Coronavirüs’ün Çocuklara Psikolojik
Etkisi Hakkında Kompozisyon Yazınız.
Dünyayı etkisi altına alan, dünyayı
kasıp kavuran korona virüs ne yazık ki her geçen gün can almaya devam
etmektedir. Çok sayıda kişinin de virüs testi pozitif çıkmaya devam etmektedir. Yüksek ateş, öksürük,
solunum sıkıntıları, ishal, eklemlerde ağrı, halsizlik gibi belirtiler ile kendini gösteren bu virüs son zamanlarda dünya gündemini meşgul eden en önemli sorun haline gelmiştir.
İlk olarak Çin’in Wuhann kentinde ortaya çıkıp daha sonra İtalya, İran, Fransa,
Almanya, Amerika Birleşik Devletleri Türkiye vb. tüm dünya ülkelerini içine almaya başlayan bu virüs şu anda hepimizi tehdit eden
bir duruma gelmiştir. Bu virüsün
etkilerinden her ne kadar biz
yetişkinler olumsuz etkilensek de bundan en çok etkilenen ve korkan
çocuklarımız olmaktadır. Çünkü onlar en savunmasız ve en masum canlarımızdır. Virüs nedeni ile okullara gidemeyen ve eve kapanmak zorunda kalan çocuklar hem eğitimden soğumaya başlamışlar , hem de psikolojik olarak sıkılmaya ve asosyal olmaya başlamışlardır.

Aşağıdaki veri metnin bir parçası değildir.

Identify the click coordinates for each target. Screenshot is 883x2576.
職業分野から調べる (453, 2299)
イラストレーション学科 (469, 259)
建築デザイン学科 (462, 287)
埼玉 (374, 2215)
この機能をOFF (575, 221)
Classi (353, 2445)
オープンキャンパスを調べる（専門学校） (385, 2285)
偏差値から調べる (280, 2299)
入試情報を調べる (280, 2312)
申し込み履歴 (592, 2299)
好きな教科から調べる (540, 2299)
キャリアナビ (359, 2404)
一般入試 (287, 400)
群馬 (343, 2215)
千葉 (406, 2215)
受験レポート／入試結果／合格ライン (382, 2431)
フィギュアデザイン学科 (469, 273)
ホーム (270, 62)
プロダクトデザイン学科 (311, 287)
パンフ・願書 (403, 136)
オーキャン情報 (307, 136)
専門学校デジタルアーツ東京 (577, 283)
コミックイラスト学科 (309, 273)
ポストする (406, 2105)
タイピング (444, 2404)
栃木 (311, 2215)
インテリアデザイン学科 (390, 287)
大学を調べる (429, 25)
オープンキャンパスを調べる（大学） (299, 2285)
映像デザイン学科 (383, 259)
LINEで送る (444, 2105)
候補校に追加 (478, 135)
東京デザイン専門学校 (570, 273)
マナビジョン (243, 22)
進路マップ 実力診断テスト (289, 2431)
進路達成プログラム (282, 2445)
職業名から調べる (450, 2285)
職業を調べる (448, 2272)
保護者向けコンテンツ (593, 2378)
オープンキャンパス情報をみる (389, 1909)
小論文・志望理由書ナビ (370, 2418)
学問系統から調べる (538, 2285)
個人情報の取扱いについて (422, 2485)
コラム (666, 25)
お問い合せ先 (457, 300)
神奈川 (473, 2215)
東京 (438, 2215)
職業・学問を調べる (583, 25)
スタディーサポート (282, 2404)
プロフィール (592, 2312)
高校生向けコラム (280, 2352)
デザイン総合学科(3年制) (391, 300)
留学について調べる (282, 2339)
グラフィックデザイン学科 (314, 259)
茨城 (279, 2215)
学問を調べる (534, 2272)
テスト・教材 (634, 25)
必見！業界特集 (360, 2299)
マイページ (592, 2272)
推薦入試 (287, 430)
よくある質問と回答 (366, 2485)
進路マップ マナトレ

Bu virüsün can aldığı yaş aralığı
ise genelde elli, altmış yaş üzeredir. Yaşlıların bağışıklığı
daha düşük olduğu için onlar virüs
karşısında ne yazık ki daha savunmasız kalmaktadır. Bunun için
bu virüsün etkisi bitene
kadar en değer verdiklerimiz,
sevdiklerimiz büyüklerimizin evde kalmasını sağlamalıyız ve onları korumak
için elimizden geleni yapmalıyız. Peki çocuklarımıza bunu nasıl anlatmalıyız
soruna gelince bunun cevabını şu şekilde açıklayabilirim: Çocuklarımıza el ve yüz temizliği yapmalarının çok önemli
olduğunu ve bunun korkulacak bir şey olmadığını anlatmalıyız. Vücudumuzu temiz tutarsak, sağlıklı gıdalar
tüketirsek, düzenli ve yeterli bir uyku
düzenimiz olursa bununla baş edebilecek kadar güçlü olabileceğimizi onlara güzel ve yumuşak bir dille
anlatmalıyız. Haberleri dinlerken kaygı
ve korkuya kapılmadan sakinliğimizi korumalıyız. Çocuklara da bu sakinliği geçirebilmeliyiz.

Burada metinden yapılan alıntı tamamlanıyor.